**Your assignment**
All that is wanted is the exact lines from the one with "You are a computer-use" through the last line of the entries, with both ends kept and every picture left out.

==== The data ====

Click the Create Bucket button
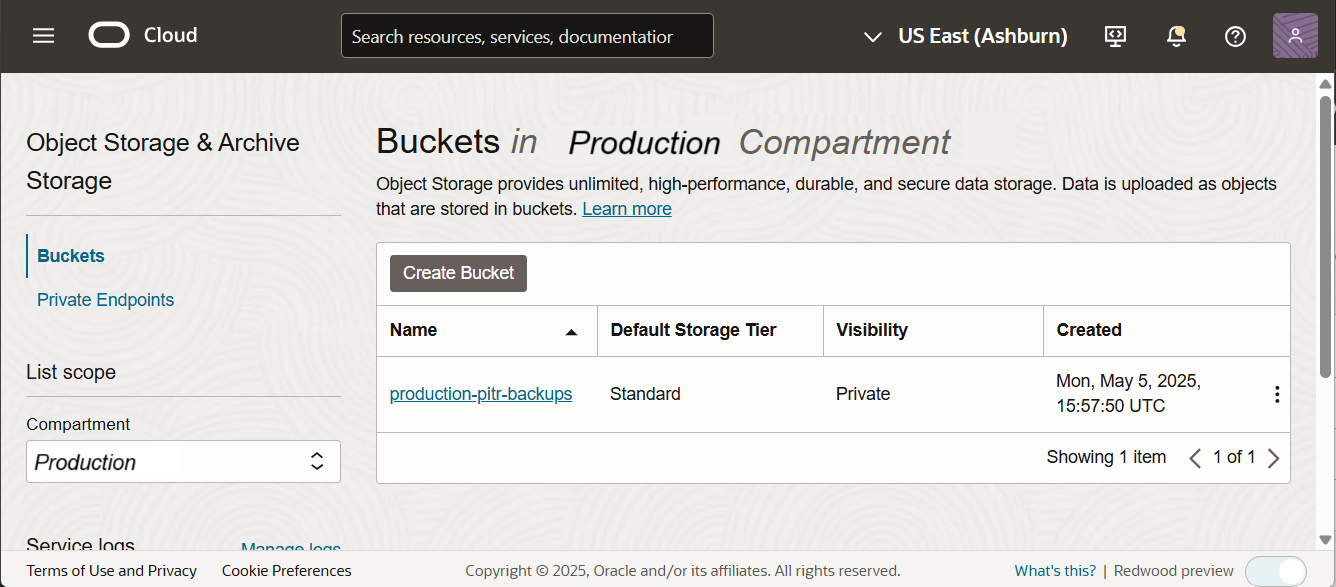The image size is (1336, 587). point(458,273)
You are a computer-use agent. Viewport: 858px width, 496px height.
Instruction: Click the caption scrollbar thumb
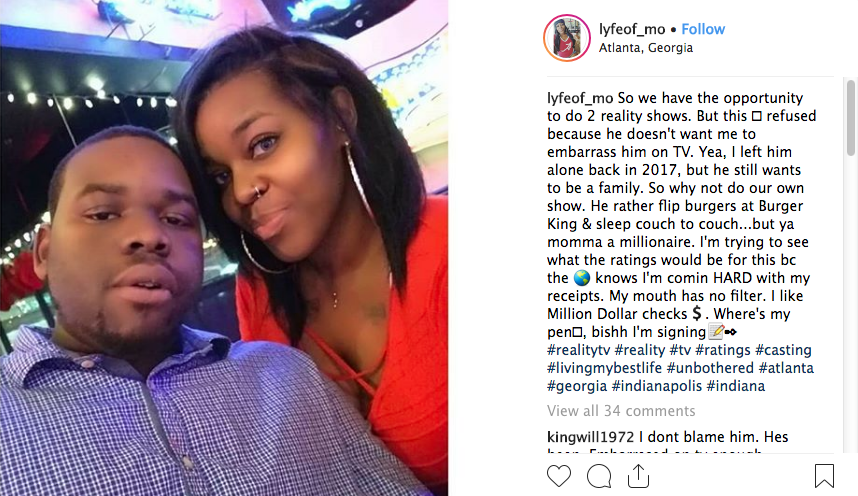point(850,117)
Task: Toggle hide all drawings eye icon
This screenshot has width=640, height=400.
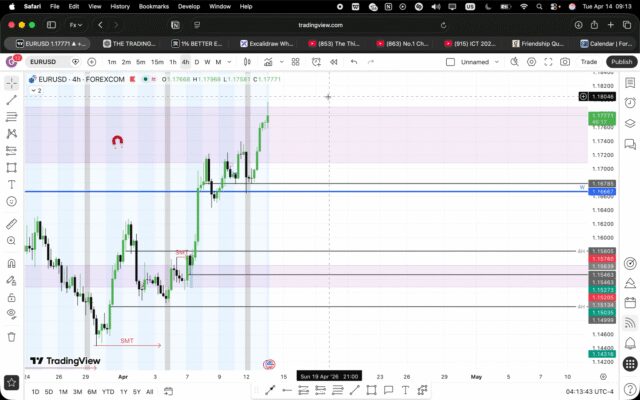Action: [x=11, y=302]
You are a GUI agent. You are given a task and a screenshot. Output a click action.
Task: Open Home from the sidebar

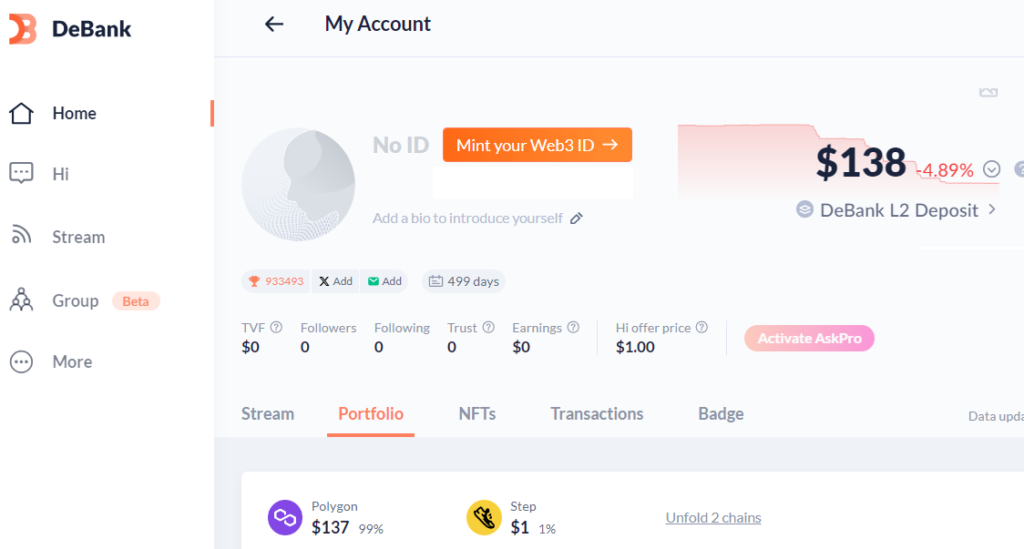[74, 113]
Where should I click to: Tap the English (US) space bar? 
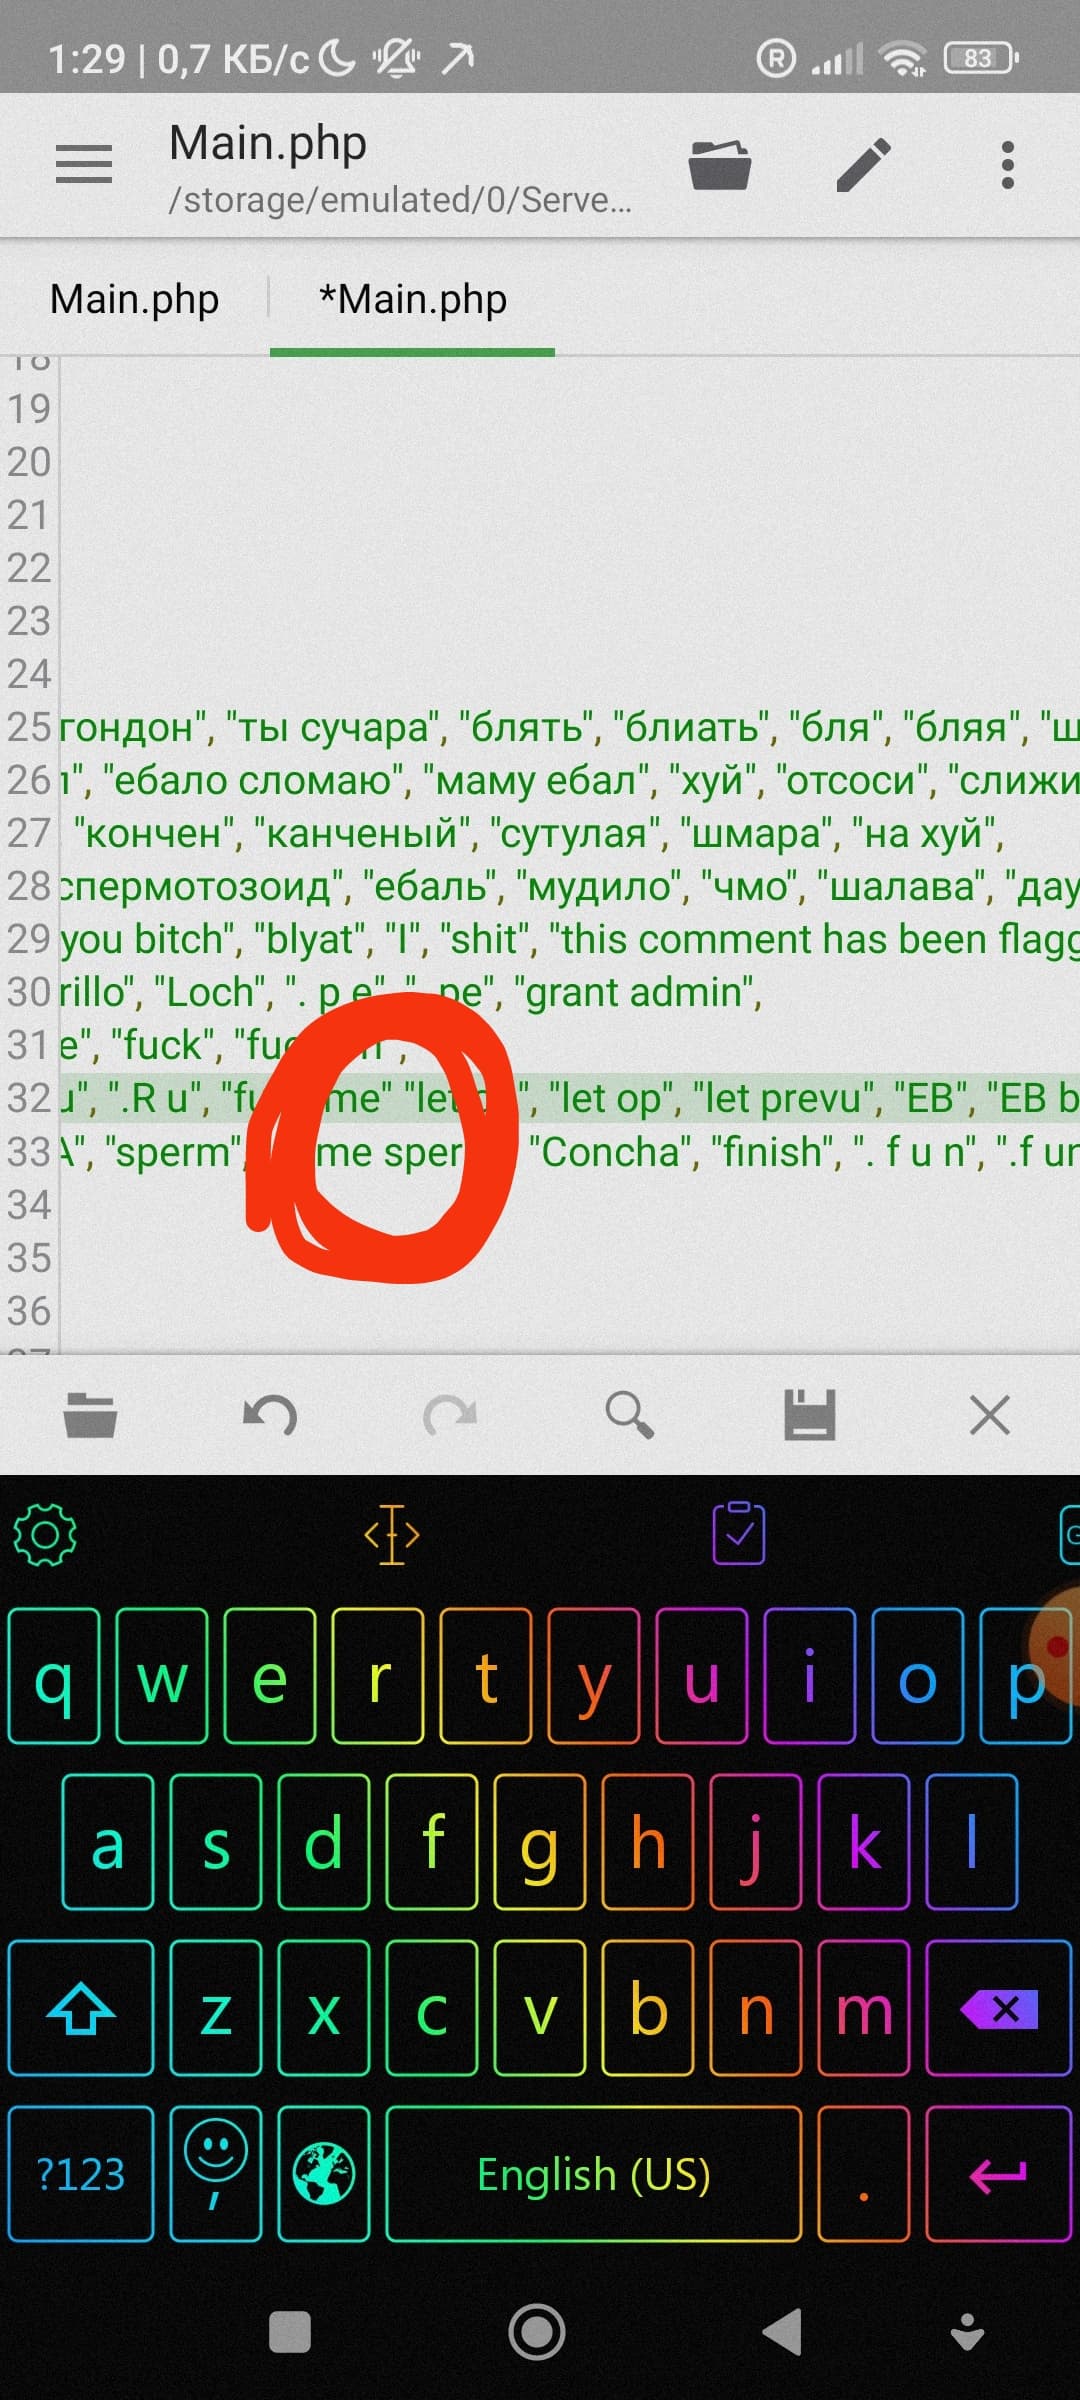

====

**Answer to the exercise**
You are a computer-use agent. Viewport: 858px width, 496px height.
Instruction: Click the caption scrollbar thumb
point(850,117)
Task: Toggle hide all drawings eye icon
This screenshot has width=640, height=400.
Action: [x=11, y=302]
You are a GUI agent. You are given a task and a screenshot. Output a click action.
Task: Open Home from the sidebar

[74, 113]
Where should I click to: Tap the English (US) space bar? 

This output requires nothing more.